EXERCISE DETAILS:
Return the entries from the line containing "Select 广告主 in the sidebar" through the line containing "Click the Singtel", character for character, including both of those lines.
* Start INFORMATION SHOWN *
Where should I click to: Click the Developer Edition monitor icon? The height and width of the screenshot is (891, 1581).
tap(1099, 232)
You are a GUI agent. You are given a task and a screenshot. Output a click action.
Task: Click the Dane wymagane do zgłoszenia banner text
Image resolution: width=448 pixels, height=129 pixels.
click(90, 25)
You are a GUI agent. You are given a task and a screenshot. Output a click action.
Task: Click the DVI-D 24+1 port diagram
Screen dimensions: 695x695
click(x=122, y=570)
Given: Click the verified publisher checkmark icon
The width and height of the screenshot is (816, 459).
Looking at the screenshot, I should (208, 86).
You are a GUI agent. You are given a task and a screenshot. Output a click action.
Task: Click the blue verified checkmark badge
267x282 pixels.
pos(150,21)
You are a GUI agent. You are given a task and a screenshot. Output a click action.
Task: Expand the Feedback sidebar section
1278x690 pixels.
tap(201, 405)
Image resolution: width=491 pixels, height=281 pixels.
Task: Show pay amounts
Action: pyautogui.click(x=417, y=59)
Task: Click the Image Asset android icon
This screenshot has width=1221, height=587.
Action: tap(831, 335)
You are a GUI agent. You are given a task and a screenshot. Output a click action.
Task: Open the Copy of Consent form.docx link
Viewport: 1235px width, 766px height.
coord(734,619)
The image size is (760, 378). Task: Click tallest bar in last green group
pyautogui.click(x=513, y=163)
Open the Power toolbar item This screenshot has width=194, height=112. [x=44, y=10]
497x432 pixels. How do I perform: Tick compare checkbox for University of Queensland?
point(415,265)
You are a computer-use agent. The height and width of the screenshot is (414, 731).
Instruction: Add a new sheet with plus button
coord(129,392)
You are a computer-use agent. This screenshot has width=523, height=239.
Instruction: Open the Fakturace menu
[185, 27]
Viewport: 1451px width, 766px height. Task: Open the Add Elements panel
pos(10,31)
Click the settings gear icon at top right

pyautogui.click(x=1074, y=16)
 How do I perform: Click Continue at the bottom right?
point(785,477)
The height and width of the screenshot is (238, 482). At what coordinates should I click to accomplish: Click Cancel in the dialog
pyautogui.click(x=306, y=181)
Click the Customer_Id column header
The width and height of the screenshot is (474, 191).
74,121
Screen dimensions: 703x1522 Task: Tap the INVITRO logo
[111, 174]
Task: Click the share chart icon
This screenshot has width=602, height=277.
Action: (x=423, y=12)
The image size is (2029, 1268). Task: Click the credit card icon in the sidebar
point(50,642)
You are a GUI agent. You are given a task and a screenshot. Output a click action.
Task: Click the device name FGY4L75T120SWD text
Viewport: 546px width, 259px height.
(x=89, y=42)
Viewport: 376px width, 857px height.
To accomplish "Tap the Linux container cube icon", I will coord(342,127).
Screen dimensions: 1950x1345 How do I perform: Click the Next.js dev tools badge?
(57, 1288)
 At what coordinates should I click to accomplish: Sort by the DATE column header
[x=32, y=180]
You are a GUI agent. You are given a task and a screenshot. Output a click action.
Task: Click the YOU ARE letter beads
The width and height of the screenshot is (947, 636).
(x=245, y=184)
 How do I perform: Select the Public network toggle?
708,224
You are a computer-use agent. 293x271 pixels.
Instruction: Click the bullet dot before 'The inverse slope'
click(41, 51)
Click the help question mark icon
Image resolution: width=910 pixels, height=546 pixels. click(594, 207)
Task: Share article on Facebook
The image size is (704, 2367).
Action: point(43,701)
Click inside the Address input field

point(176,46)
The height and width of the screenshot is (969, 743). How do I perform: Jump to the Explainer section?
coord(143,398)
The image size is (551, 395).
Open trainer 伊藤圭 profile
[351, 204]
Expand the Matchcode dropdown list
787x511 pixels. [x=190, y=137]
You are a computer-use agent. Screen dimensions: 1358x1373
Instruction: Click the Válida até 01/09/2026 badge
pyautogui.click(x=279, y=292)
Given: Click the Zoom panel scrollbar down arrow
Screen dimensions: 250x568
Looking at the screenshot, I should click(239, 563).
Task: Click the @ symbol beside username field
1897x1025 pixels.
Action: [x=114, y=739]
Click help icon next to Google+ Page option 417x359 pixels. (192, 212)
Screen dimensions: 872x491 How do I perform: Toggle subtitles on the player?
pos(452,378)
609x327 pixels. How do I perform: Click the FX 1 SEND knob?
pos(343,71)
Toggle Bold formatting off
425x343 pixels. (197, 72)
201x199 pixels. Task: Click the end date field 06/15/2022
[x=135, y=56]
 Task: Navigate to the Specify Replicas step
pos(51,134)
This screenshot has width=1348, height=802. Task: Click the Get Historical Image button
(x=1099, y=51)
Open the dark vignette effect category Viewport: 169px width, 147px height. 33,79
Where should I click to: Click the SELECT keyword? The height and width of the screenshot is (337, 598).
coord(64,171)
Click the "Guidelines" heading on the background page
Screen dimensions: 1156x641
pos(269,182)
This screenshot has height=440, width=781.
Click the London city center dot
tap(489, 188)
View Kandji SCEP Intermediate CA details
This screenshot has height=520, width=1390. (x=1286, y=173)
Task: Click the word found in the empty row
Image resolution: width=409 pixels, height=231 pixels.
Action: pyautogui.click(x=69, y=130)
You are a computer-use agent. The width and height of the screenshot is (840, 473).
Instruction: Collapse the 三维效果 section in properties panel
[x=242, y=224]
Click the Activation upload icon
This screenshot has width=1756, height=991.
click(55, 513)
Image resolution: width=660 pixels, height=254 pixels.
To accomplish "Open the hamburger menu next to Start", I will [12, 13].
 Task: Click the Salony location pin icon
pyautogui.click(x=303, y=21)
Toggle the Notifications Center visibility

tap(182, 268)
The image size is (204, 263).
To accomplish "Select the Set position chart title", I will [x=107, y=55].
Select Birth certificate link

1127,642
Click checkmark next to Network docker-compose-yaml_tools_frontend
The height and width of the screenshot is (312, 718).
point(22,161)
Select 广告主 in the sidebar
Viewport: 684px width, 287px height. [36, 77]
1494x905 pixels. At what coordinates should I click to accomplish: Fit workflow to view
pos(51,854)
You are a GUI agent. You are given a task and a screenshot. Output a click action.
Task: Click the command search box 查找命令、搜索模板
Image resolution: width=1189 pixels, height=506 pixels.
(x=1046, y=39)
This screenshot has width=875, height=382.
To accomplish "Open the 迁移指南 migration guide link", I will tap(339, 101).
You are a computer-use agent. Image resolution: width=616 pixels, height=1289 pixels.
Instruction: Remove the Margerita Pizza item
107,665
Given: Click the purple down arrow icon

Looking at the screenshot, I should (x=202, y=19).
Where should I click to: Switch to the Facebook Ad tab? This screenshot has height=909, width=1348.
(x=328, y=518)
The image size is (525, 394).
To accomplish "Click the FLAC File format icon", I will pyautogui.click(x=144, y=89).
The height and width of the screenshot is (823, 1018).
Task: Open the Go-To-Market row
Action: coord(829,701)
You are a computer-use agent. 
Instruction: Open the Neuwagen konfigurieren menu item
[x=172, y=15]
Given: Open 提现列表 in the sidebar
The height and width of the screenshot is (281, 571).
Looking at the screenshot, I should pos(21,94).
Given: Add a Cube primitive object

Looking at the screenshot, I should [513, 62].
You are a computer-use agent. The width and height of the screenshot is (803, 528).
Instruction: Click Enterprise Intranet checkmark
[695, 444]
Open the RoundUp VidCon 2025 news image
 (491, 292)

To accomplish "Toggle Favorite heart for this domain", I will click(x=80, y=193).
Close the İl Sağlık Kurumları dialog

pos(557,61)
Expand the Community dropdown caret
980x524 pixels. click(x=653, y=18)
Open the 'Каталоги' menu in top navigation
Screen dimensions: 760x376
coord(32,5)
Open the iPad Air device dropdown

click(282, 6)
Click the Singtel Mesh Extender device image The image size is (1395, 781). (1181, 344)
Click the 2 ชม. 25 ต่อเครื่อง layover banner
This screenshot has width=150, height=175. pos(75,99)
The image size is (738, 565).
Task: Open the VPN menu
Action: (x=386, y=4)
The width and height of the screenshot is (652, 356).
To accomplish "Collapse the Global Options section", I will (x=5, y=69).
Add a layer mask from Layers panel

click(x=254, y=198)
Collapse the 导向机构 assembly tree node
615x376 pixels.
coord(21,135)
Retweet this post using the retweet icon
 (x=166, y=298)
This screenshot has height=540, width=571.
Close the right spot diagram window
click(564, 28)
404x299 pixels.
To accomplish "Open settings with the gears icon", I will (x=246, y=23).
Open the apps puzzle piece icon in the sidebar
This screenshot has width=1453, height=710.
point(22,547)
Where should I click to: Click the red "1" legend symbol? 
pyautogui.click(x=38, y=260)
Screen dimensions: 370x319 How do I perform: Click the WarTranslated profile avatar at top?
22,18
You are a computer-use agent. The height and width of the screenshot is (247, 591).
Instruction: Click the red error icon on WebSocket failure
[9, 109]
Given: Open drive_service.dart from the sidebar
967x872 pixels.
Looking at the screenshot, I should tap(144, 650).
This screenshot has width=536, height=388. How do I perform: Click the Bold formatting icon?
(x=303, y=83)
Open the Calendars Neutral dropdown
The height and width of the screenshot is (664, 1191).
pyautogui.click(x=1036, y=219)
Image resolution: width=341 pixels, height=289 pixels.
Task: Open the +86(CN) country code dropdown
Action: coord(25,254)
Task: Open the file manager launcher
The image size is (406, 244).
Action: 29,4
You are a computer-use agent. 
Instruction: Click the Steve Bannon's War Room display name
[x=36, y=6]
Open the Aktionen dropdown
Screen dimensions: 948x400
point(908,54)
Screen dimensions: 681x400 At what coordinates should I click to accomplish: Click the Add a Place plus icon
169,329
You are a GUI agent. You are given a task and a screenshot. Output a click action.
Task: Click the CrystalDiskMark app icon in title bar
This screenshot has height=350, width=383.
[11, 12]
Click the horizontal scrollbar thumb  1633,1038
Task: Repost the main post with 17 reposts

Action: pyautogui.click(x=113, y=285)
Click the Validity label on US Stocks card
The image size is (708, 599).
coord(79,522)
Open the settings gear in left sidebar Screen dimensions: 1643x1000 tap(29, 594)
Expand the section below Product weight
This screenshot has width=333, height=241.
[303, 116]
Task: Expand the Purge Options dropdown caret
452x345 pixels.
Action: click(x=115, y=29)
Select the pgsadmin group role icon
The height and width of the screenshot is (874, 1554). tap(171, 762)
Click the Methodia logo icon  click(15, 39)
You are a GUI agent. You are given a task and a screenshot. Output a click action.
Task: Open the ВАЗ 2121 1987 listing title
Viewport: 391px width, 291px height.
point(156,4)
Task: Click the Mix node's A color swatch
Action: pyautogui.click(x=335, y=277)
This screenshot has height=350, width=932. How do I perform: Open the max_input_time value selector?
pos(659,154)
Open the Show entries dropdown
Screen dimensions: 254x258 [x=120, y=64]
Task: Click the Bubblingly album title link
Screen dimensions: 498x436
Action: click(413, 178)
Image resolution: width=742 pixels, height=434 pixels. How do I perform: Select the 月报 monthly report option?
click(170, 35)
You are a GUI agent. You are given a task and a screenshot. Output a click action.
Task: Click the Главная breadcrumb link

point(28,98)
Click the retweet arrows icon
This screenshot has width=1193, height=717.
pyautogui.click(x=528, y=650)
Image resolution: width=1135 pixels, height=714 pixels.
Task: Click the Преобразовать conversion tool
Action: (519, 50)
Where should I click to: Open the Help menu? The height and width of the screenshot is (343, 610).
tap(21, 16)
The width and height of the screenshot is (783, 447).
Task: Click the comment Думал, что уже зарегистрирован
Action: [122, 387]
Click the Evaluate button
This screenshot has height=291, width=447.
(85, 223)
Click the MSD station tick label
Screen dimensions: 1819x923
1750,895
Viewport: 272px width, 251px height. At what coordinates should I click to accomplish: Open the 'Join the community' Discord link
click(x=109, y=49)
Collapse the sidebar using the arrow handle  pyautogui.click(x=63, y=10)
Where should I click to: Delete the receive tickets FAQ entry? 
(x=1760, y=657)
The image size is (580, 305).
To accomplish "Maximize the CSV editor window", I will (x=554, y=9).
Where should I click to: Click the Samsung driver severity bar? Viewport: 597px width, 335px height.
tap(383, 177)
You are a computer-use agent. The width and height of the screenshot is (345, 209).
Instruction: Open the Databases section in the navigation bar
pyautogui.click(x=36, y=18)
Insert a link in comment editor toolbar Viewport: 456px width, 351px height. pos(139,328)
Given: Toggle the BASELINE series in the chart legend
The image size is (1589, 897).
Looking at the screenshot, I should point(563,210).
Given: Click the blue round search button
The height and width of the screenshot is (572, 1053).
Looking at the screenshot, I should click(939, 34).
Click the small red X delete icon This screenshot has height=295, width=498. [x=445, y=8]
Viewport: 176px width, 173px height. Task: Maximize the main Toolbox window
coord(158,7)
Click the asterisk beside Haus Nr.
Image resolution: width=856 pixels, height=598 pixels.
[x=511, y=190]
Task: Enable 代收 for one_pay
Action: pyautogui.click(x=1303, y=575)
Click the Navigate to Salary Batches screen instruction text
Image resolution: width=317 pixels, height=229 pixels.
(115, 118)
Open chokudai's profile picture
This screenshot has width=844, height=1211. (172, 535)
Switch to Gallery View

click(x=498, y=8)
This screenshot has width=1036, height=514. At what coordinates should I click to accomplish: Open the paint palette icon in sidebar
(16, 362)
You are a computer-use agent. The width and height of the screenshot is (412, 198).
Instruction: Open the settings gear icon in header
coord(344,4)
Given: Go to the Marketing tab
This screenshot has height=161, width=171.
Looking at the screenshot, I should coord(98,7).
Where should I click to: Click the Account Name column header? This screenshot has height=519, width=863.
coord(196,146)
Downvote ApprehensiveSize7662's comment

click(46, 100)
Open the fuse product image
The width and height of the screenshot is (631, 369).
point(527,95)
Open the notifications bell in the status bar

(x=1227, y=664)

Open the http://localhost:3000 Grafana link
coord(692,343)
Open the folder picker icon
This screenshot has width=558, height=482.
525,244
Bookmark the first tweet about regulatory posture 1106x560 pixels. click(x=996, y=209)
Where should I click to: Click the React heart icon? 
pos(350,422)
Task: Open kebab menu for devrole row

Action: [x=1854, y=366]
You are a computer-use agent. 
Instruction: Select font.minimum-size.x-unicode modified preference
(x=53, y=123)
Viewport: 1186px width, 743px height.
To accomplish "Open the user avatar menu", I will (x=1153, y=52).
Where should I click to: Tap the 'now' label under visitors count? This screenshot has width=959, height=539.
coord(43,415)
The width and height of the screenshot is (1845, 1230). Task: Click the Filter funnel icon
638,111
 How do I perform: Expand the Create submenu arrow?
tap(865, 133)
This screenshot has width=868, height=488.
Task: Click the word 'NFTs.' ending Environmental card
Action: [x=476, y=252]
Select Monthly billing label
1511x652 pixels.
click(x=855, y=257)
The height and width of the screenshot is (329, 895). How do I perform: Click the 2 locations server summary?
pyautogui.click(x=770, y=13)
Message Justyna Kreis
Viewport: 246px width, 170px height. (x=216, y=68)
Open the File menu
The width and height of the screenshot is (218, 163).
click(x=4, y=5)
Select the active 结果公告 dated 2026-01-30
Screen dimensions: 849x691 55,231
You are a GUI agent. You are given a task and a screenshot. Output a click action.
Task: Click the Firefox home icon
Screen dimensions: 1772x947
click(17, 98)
* End INFORMATION SHOWN *
COMPLETE RESPONSE:
Select 广告主 in the sidebar
Viewport: 684px width, 287px height. [36, 77]
1494x905 pixels. At what coordinates should I click to accomplish: Fit workflow to view
pos(51,854)
You are a GUI agent. You are given a task and a screenshot. Output a click action.
Task: Click the command search box 查找命令、搜索模板
Image resolution: width=1189 pixels, height=506 pixels.
(x=1046, y=39)
This screenshot has width=875, height=382.
To accomplish "Open the 迁移指南 migration guide link", I will tap(339, 101).
You are a computer-use agent. Image resolution: width=616 pixels, height=1289 pixels.
Instruction: Remove the Margerita Pizza item
107,665
Given: Click the purple down arrow icon

Looking at the screenshot, I should (x=202, y=19).
Where should I click to: Switch to the Facebook Ad tab? This screenshot has height=909, width=1348.
(x=328, y=518)
The image size is (525, 394).
To accomplish "Click the FLAC File format icon", I will pyautogui.click(x=144, y=89).
The height and width of the screenshot is (823, 1018).
Task: Open the Go-To-Market row
Action: coord(829,701)
You are a computer-use agent. 
Instruction: Open the Neuwagen konfigurieren menu item
[x=172, y=15]
Given: Open 提现列表 in the sidebar
The height and width of the screenshot is (281, 571).
Looking at the screenshot, I should pos(21,94).
Given: Add a Cube primitive object

Looking at the screenshot, I should [513, 62].
You are a computer-use agent. The width and height of the screenshot is (803, 528).
Instruction: Click Enterprise Intranet checkmark
[695, 444]
Open the RoundUp VidCon 2025 news image
 (491, 292)

To accomplish "Toggle Favorite heart for this domain", I will click(x=80, y=193).
Close the İl Sağlık Kurumları dialog

pos(557,61)
Expand the Community dropdown caret
980x524 pixels. click(x=653, y=18)
Open the 'Каталоги' menu in top navigation
Screen dimensions: 760x376
coord(32,5)
Open the iPad Air device dropdown

click(282, 6)
Click the Singtel Mesh Extender device image The image size is (1395, 781). (1181, 344)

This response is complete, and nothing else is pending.